Every line containing "برای" should be identified and copied from the data below.

[Collected data entries]
======

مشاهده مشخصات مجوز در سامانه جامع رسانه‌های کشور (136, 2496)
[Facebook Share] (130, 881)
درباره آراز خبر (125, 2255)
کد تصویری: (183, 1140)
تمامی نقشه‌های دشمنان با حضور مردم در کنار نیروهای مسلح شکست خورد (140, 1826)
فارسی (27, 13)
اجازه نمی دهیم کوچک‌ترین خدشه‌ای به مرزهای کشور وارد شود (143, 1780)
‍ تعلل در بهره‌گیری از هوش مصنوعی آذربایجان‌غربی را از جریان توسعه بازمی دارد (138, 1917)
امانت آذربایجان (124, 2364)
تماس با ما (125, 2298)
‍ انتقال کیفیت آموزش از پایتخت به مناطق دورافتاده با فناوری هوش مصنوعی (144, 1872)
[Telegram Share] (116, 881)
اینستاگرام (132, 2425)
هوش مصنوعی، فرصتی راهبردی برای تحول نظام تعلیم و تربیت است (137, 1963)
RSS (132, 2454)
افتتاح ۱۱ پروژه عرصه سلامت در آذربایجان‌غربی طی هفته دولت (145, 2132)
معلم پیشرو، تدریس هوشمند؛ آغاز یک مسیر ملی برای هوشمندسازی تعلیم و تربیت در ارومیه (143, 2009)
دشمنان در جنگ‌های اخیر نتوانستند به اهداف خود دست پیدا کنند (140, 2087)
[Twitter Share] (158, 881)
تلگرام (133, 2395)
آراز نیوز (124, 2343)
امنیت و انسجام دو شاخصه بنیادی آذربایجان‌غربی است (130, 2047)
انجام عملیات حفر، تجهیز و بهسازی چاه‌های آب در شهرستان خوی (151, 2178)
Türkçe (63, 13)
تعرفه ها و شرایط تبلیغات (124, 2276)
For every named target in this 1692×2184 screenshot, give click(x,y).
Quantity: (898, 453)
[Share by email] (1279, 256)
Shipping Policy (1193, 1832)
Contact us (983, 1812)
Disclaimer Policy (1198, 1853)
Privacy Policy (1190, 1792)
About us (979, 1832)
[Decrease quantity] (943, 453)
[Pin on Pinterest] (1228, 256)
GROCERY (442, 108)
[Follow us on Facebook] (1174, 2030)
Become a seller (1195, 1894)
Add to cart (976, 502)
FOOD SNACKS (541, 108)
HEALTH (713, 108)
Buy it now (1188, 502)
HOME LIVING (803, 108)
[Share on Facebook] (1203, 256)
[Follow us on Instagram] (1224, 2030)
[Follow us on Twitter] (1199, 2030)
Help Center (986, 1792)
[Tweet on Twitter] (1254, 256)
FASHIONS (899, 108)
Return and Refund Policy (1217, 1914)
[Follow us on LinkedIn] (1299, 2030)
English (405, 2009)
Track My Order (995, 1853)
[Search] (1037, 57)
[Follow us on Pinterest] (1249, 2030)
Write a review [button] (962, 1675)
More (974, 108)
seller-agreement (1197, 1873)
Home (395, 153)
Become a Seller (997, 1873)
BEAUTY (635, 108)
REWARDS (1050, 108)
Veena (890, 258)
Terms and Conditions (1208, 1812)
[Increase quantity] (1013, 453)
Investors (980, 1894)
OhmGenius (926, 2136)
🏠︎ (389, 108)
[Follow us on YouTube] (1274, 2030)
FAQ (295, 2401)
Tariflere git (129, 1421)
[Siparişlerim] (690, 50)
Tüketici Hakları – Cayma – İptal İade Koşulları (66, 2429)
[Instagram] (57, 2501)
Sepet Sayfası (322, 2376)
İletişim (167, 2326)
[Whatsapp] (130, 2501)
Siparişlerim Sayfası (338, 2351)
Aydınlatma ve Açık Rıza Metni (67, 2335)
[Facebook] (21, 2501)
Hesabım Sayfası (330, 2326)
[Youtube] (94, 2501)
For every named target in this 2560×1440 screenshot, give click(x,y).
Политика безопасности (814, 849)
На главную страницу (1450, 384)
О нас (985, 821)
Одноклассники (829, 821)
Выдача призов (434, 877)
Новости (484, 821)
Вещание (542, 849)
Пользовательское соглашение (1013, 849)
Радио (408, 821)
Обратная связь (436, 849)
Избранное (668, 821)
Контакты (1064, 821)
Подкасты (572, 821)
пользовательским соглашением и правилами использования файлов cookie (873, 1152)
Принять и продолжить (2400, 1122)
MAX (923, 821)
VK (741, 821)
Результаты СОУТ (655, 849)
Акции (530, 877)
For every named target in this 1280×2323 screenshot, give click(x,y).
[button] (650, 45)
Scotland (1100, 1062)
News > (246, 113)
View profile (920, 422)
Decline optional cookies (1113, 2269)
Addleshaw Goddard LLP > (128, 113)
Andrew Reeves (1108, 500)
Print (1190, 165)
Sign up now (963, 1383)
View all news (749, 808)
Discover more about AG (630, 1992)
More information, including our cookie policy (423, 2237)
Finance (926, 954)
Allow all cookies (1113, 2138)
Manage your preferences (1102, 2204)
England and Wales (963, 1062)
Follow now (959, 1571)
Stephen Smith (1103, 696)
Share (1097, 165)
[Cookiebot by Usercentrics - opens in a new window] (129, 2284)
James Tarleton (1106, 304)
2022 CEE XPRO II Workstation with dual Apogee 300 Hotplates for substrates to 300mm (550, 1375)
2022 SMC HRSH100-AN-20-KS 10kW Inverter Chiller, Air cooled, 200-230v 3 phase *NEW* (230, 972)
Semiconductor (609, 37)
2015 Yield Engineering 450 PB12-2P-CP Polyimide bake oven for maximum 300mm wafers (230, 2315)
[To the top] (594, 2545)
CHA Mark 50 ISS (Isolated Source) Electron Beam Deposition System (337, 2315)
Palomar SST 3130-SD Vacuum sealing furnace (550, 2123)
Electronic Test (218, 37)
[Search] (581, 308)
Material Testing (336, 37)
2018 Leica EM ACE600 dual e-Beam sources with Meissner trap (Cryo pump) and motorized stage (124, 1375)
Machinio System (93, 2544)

======

#### Result of the exercise:
هوش مصنوعی، فرصتی راهبردی برای تحول نظام تعلیم و تربیت است (137, 1963)
معلم پیشرو، تدریس هوشمند؛ آغاز یک مسیر ملی برای هوشمندسازی تعلیم و تربیت در ارومیه (143, 2009)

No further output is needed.